---- Dataset content

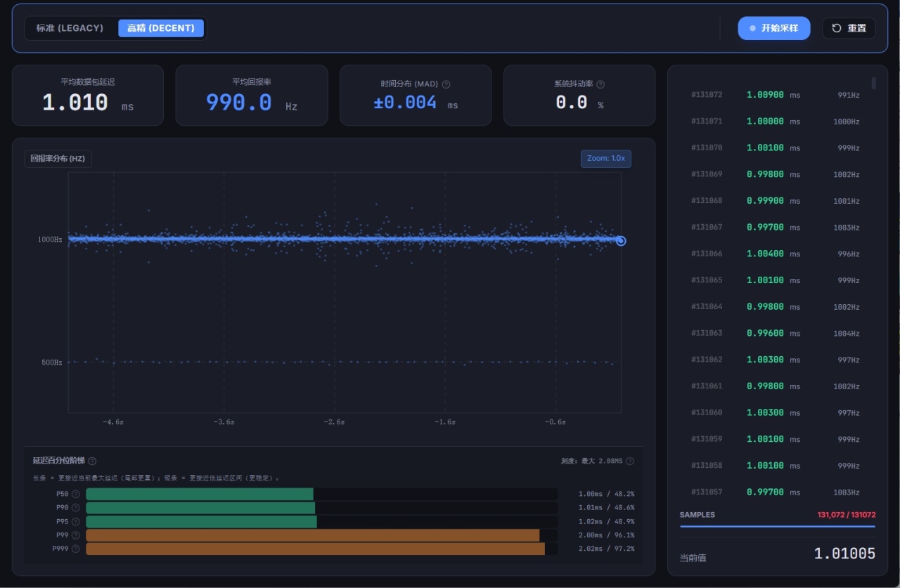The image size is (900, 588).
Task: Click the P95 help icon
Action: [x=76, y=521]
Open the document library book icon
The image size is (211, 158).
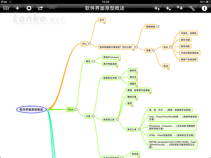point(6,8)
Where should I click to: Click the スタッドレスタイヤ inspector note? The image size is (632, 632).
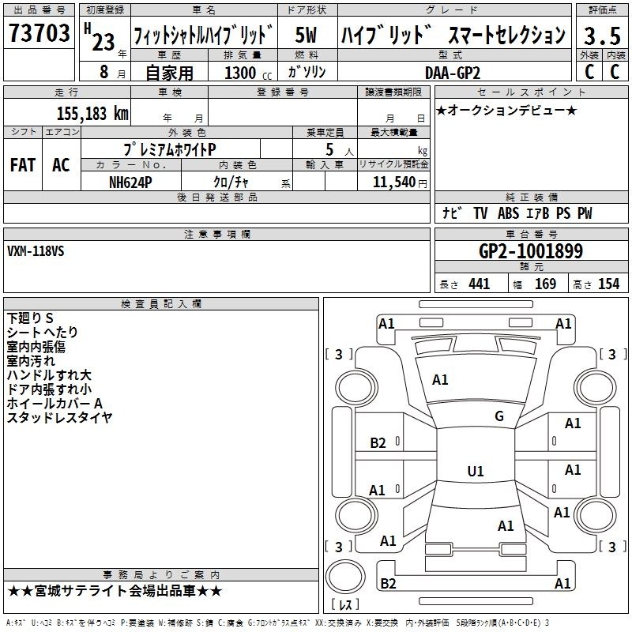pos(59,416)
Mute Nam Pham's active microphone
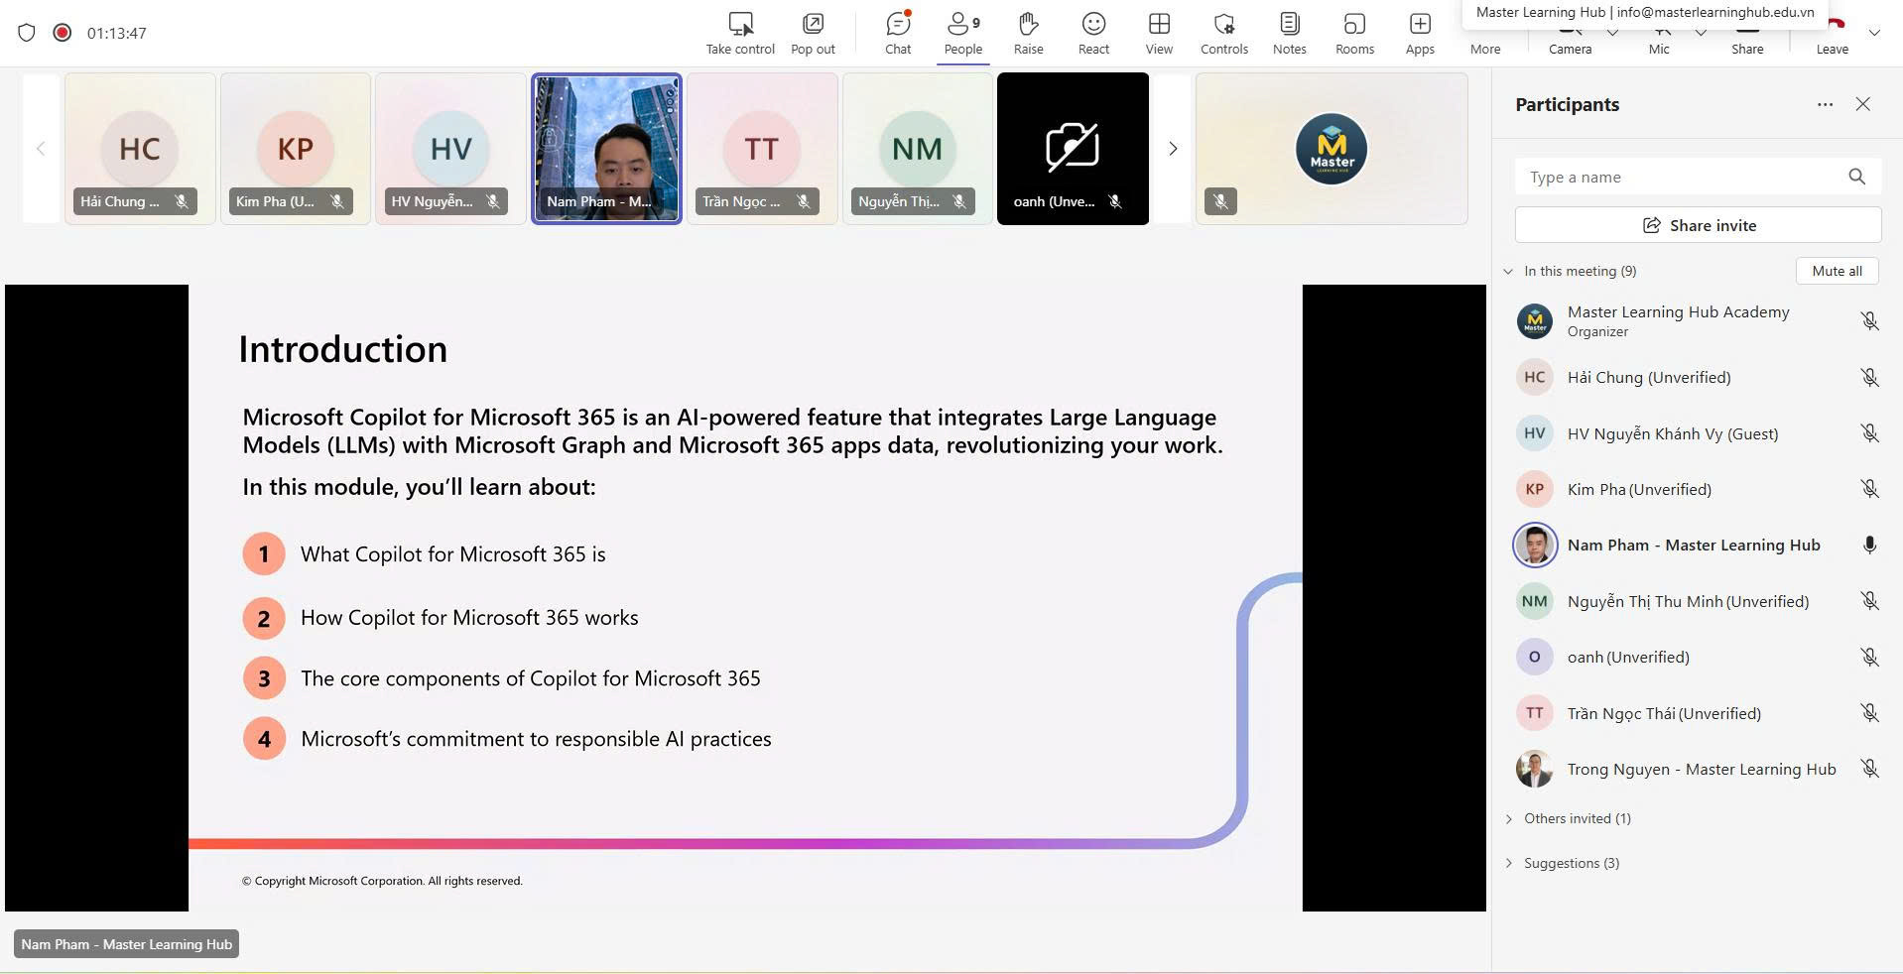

--------

Work instructions: Pictures stay out of the copy. Reproduce exactly the lines from the one containing "Where should I" through the last line of the records above, both included.

Solution for this problem:
Where should I click to: Click the スタッドレスタイヤ inspector note? The image size is (632, 632).
pos(59,416)
Mute Nam Pham's active microphone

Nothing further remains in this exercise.